(EXCERPTED DATA)
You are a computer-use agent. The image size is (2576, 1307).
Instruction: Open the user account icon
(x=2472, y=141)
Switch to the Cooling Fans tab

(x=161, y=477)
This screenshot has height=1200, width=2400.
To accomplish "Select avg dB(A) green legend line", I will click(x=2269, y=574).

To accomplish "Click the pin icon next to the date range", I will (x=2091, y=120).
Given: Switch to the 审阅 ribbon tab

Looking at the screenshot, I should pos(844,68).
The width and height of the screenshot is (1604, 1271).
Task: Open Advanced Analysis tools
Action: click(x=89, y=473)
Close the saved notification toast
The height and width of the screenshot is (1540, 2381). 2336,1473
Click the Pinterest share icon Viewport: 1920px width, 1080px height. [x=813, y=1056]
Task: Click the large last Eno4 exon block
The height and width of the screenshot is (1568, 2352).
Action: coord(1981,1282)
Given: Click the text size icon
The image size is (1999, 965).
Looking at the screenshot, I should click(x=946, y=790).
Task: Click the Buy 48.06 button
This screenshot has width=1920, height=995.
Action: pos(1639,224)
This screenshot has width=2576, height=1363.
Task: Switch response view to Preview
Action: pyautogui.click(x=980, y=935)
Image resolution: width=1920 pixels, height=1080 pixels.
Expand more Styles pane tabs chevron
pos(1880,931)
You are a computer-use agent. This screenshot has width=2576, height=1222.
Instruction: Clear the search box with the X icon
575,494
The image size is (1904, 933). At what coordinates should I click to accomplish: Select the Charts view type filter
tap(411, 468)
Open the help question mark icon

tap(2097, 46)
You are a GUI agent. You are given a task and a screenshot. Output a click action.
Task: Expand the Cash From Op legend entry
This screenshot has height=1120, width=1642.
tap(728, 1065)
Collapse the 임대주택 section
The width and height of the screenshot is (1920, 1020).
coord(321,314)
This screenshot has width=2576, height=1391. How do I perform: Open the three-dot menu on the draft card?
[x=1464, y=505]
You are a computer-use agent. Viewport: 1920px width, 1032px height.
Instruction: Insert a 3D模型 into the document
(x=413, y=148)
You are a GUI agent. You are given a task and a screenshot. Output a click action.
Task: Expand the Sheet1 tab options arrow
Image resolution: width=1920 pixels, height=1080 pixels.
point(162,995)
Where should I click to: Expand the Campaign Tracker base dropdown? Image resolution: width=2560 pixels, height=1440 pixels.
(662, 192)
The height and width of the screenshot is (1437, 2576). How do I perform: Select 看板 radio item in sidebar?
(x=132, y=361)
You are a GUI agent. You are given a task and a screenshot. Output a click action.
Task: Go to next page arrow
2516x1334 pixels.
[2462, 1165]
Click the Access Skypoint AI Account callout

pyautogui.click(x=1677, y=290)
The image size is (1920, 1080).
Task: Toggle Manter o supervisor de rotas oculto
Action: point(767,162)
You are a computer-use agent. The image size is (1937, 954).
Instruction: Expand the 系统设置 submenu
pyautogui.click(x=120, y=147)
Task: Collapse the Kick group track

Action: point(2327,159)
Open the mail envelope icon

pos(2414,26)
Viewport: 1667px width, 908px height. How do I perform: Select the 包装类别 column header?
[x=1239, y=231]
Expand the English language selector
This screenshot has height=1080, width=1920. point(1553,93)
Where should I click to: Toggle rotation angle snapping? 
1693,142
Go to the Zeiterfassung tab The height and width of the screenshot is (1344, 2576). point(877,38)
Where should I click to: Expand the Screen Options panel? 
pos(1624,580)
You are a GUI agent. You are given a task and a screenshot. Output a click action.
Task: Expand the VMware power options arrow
(End EXCERPTED DATA)
▸ **EXERCISE GOAL**
In the entries above, find each line that has the word "will". Copy it.

▸ **RESPONSE FOR THIS EXERCISE**
To accomplish "Select avg dB(A) green legend line", I will click(x=2269, y=574).
To accomplish "Click the pin icon next to the date range", I will (x=2091, y=120).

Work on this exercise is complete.